- **What the task asks**:
Rewrite the part of the entries that runs from the start through the line containing "Open the Nápoveda", replacing "legend" with "chart key" and leaving everything else unchanged.

- **Records provided**:
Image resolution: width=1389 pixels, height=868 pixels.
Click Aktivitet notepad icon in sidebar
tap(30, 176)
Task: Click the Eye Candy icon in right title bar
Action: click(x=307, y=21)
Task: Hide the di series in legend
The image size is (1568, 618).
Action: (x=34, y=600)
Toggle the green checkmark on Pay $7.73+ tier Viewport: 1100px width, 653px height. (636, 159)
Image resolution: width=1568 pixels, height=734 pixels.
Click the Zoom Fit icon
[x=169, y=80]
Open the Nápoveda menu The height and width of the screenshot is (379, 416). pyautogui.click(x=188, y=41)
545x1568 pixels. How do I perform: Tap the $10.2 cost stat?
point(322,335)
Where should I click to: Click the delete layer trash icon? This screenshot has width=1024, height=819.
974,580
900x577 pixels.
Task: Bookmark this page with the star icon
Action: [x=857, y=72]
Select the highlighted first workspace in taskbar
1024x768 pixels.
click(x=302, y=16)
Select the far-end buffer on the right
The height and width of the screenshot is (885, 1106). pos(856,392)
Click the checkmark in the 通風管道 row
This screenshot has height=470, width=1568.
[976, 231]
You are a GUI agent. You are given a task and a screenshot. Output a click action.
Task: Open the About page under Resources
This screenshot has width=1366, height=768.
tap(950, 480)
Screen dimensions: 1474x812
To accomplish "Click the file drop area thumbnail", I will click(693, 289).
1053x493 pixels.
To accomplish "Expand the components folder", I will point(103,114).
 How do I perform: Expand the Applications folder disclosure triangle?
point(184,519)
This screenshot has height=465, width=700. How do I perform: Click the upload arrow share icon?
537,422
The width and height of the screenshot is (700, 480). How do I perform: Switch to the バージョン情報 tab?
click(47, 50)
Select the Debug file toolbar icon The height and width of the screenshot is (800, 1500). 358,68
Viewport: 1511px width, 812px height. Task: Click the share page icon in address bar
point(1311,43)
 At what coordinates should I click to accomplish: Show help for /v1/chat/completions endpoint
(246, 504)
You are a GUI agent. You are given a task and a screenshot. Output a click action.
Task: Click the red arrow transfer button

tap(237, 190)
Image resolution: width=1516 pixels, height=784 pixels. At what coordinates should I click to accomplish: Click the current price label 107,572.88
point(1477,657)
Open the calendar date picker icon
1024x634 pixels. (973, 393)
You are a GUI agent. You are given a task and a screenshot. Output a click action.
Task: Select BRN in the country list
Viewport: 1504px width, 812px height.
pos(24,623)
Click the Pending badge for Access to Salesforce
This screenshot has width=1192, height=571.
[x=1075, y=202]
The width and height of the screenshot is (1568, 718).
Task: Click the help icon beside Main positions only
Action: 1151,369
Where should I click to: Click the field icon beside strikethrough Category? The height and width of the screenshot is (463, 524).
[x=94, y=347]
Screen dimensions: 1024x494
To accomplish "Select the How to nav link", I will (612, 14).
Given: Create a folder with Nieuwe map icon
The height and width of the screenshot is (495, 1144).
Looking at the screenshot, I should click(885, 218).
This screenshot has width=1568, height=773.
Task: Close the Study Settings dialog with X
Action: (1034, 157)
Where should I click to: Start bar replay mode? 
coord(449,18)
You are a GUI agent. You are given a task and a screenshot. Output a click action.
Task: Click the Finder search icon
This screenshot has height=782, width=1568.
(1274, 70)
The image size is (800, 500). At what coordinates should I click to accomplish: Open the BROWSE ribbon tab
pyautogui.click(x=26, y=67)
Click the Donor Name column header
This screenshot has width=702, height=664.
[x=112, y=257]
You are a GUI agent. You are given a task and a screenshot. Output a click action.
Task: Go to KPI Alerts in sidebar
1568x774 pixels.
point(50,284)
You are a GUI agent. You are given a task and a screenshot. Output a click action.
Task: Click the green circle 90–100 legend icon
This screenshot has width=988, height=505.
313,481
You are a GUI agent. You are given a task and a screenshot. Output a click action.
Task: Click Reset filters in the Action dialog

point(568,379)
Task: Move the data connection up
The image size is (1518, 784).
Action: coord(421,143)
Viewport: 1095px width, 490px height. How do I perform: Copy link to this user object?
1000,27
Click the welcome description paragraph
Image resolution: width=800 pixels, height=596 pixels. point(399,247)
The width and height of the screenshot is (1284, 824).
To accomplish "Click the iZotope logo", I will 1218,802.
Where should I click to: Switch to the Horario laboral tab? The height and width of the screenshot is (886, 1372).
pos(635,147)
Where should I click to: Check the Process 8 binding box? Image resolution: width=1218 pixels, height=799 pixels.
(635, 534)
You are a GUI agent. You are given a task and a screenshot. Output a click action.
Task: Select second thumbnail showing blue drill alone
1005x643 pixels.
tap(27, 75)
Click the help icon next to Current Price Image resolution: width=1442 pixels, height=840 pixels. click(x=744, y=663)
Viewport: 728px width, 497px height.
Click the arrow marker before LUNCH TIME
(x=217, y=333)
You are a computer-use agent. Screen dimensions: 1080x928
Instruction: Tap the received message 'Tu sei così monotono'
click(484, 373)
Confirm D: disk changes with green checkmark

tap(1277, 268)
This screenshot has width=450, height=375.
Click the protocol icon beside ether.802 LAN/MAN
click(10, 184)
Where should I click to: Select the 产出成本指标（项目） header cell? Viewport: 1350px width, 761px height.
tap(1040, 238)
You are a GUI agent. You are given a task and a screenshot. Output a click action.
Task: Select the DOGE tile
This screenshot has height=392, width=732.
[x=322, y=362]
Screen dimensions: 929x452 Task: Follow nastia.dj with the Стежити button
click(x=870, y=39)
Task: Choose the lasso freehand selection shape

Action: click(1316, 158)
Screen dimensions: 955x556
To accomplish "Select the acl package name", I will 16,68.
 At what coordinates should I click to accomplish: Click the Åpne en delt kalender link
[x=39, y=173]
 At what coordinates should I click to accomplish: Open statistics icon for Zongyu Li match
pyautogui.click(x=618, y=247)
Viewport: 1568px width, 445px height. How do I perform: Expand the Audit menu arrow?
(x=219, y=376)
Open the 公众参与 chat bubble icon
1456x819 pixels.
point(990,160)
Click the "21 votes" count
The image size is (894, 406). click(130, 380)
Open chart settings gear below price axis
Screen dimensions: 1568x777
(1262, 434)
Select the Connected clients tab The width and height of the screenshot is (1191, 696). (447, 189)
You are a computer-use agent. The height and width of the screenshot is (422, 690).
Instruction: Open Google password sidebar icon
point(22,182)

- **Complete output**:
Image resolution: width=1389 pixels, height=868 pixels.
Click Aktivitet notepad icon in sidebar
tap(30, 176)
Task: Click the Eye Candy icon in right title bar
Action: click(x=307, y=21)
Task: Hide the di series in chart key
The image size is (1568, 618).
Action: (x=34, y=600)
Toggle the green checkmark on Pay $7.73+ tier Viewport: 1100px width, 653px height. (636, 159)
Image resolution: width=1568 pixels, height=734 pixels.
Click the Zoom Fit icon
[x=169, y=80]
Open the Nápoveda menu The height and width of the screenshot is (379, 416). pyautogui.click(x=188, y=41)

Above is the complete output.